Craig Venter is a geneticist who has been working on engineering new organisms and recently spoke at TED. He made news (as every news story you see about him over the past couple days is happy to point out) in 2001 for sequencing his own genome. His current project is in creating a single-celled organism that eats CO2 as fuel. This notion of creating an artificial life form is very hot these days. I’ve seen a number of estimates that say within 3-5 years we will have our first artificial life form. Craig says 1-2 years.
He makes a claim that is fairly Earth-shattering:
“We have modest goals of replacing the whole petrochemical industry and becoming a major source of energy. We think we will have fourth-generation fuels in about 18 months, with CO2 as the fuel stock.”

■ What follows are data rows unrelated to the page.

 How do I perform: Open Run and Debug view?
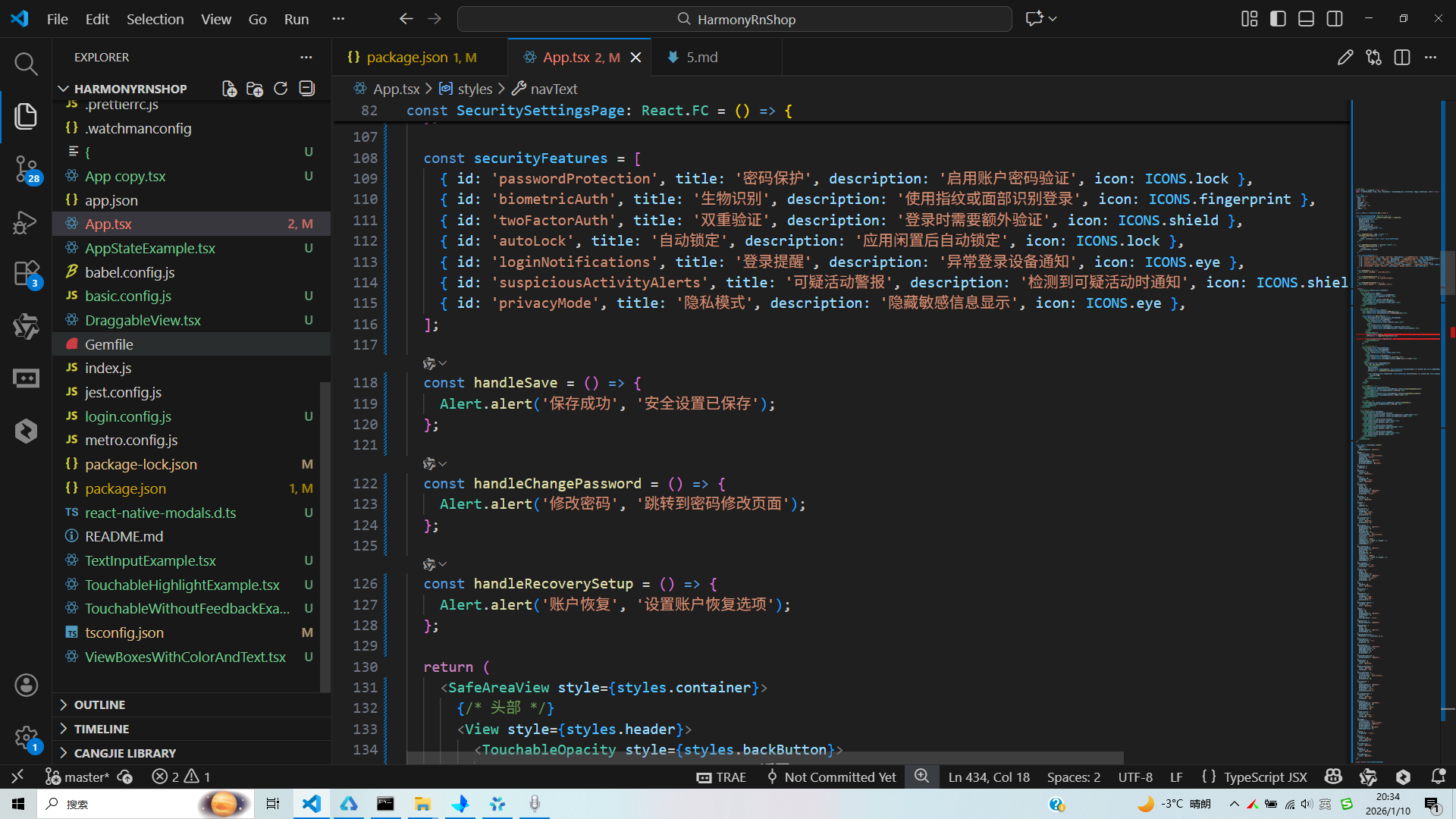[x=26, y=222]

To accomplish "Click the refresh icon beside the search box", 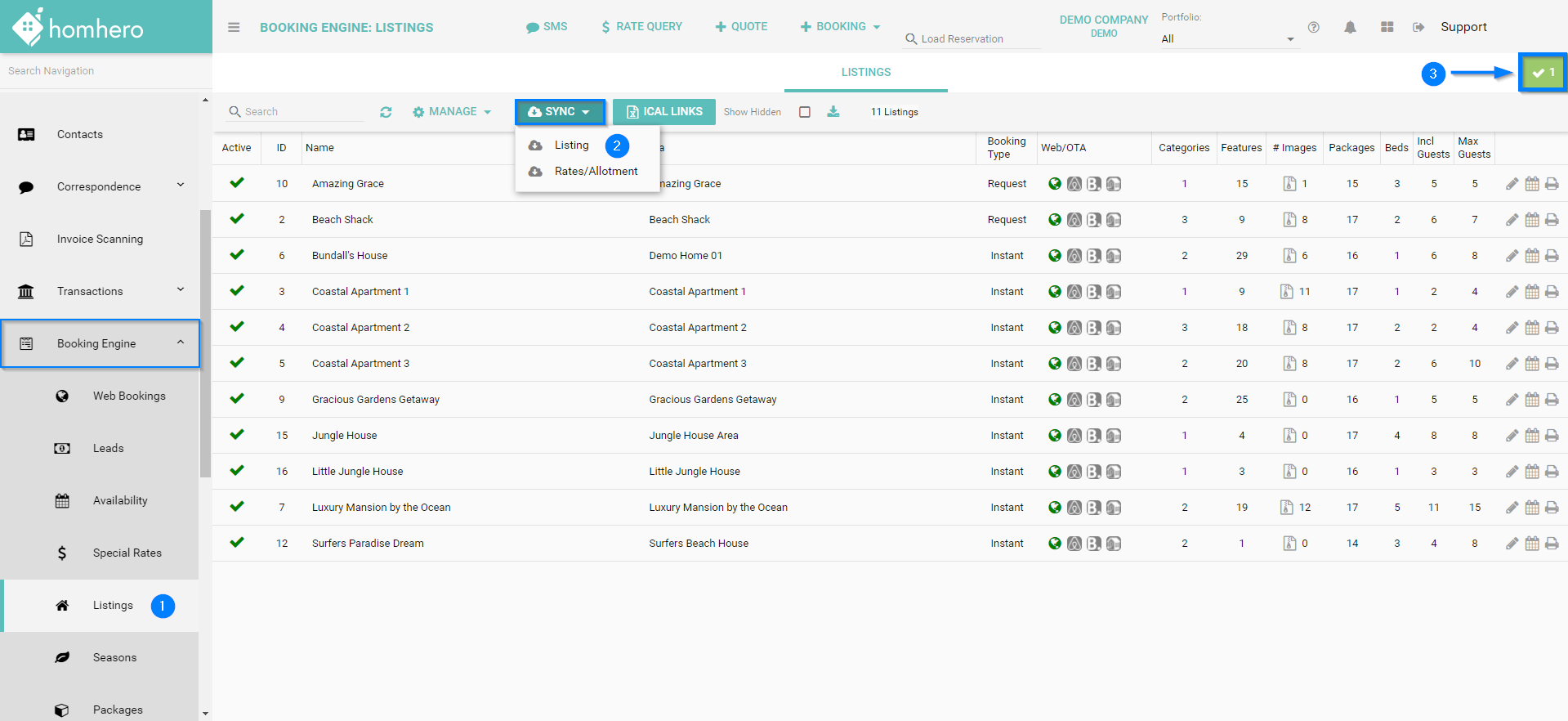I will pos(386,112).
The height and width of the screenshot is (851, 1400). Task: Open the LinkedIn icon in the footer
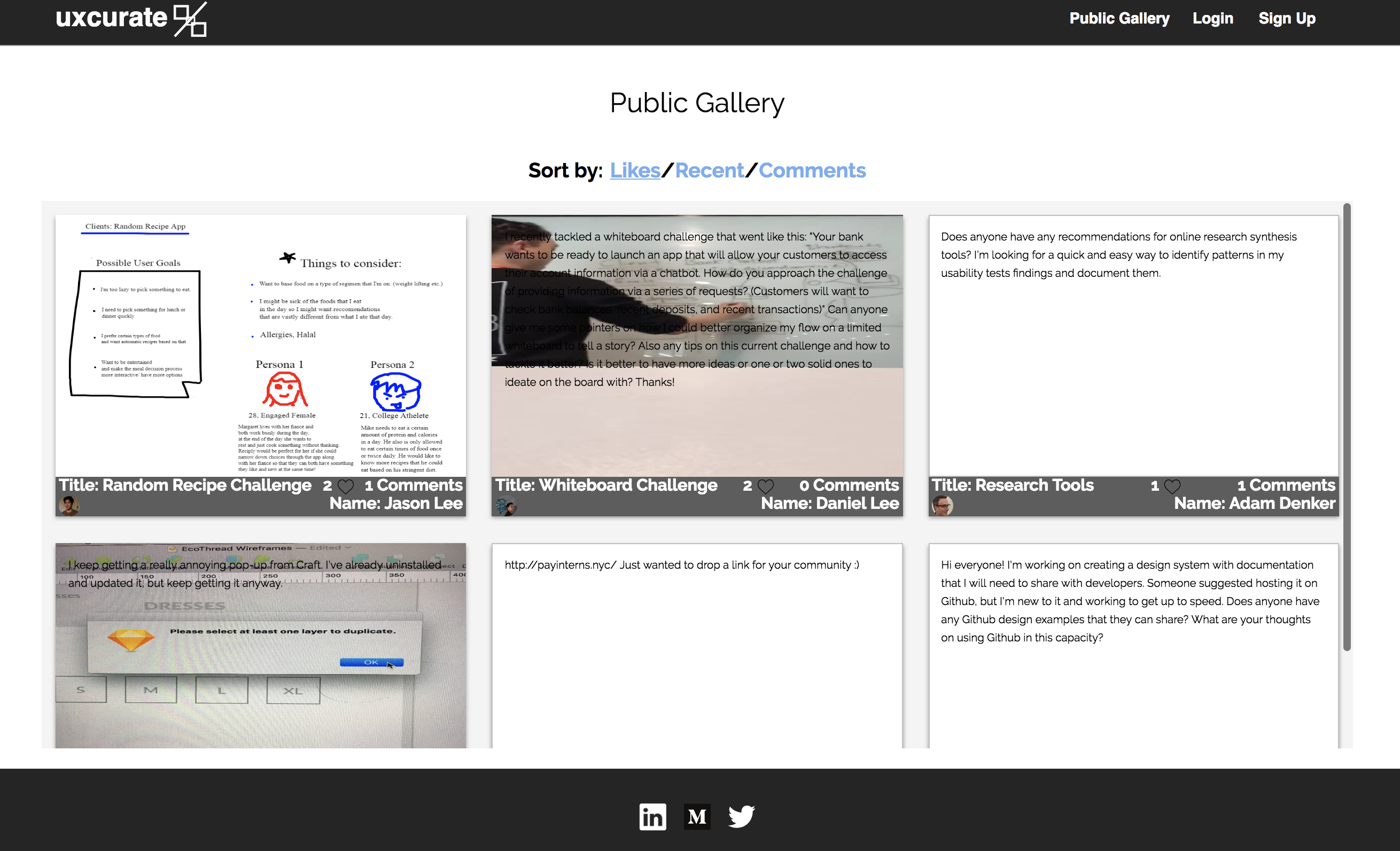click(652, 816)
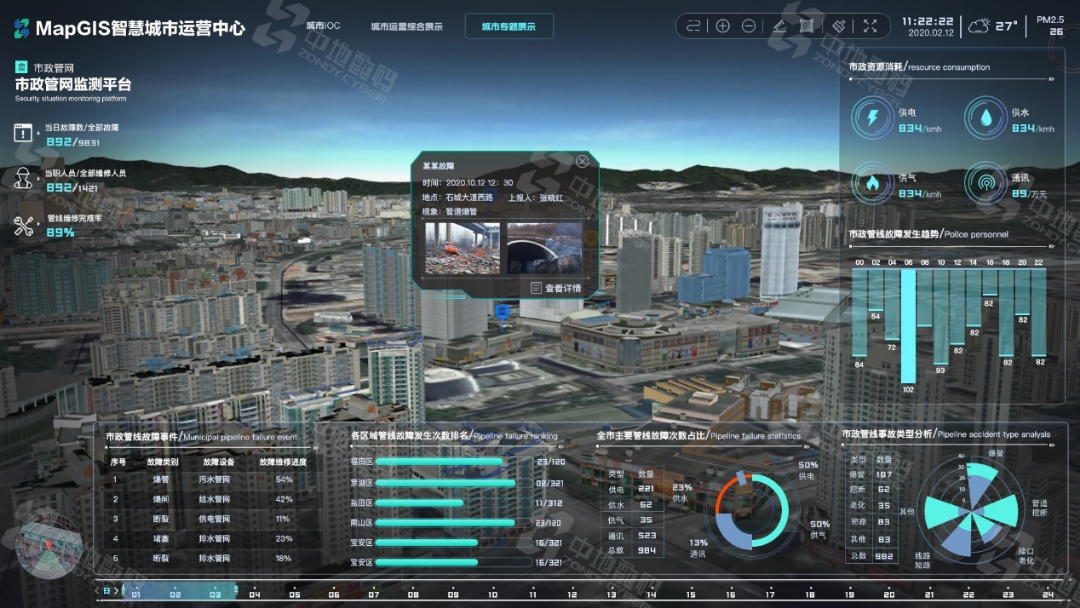This screenshot has width=1080, height=608.
Task: Click 查看详情 in the fault popup
Action: click(x=554, y=288)
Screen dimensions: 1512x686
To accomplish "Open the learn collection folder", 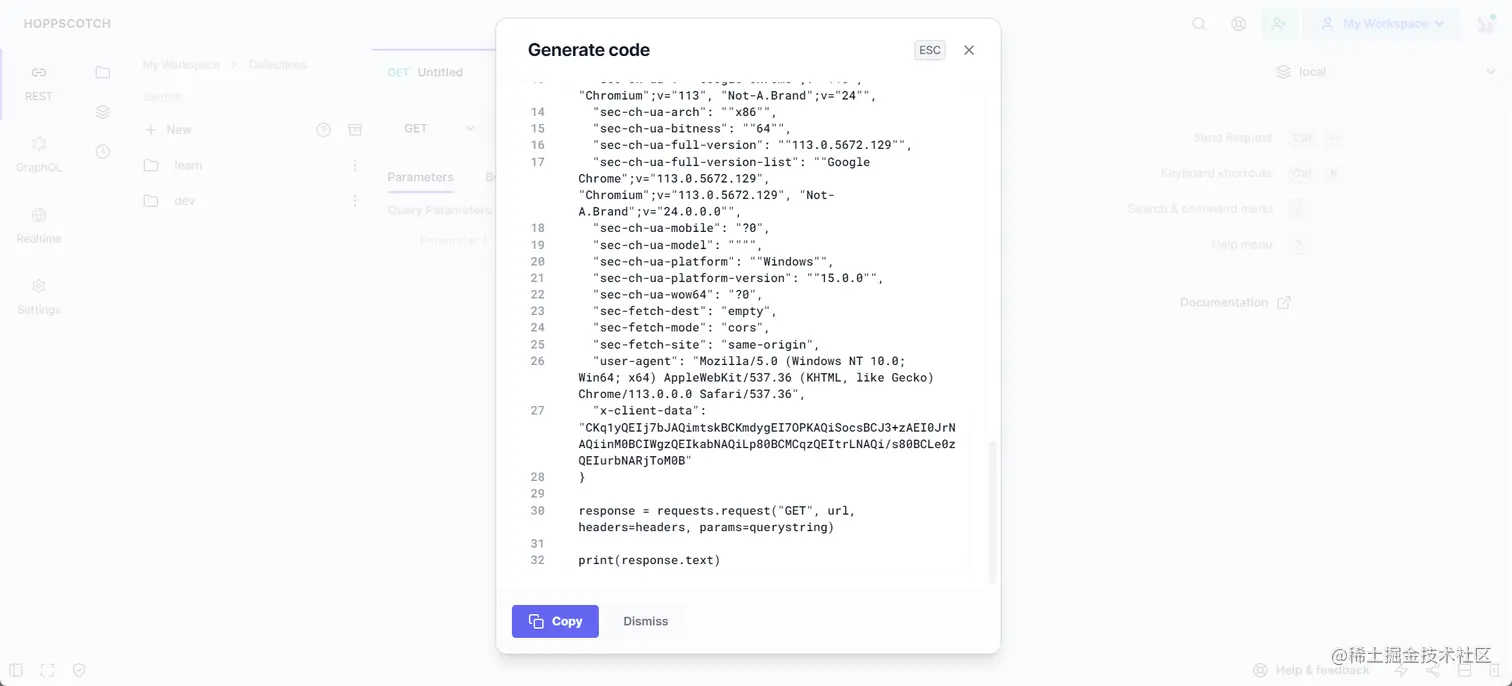I will [x=188, y=165].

If he is right, this could mean the end of the peak oil problem. So what about ethical concerns? Like all researchers in this area, he takes the good-human worldview:
“Fortunately, there’s not that many people on this planet wanting to do harm with these tools. Very few biological agents that we work with … could be weaponized. But it is an important issue. Every new technology has the ability to be abused.” [source]
I am, admittedly, cynical. I personally believe that if a technology can be weaponized, not only will it be, but the government is probably already funding it. And also, let’s be honest, it only takes one person wanting to do harm with this technology to be successful for it to be a serious problem. He also points out that only two countries had programs for creating designer viruses and those are supposedly discontinued (the US and the former Soviet Union). Discontinued? Riiight.
Venter also said he performed a large bioethical study involving many religious groups and no one found anything in their “law books” to prohibit the creation of artificial life forms. I take a very dim view of so-called bioethicists and anyone referring to bioethics with authority. They are often-times just so much smoke in the wind, and who are they to say something is ethical or not? I deny their authority. I have never heard the output of any bioethical unit (the drones calling themselves bioethicists) that has struck me as particularly useful or unbiased. They are always reported in the media as “So-and-so, an expert in bioethics, says it’s ok to do X.” Umm, no. I think what I find lacking is the attention by bioethicists to the catastrophic cost of abuse. If you think I’m over-reacting, I have two words for you: Hiroshima and Nagasaki. As cynical as I am, I still can’t believe humans have stockpiled as many nuclear weapons as we have. It is madness.
I also won’t deny that this stuff is seriously cool. One way or another, it will change the world.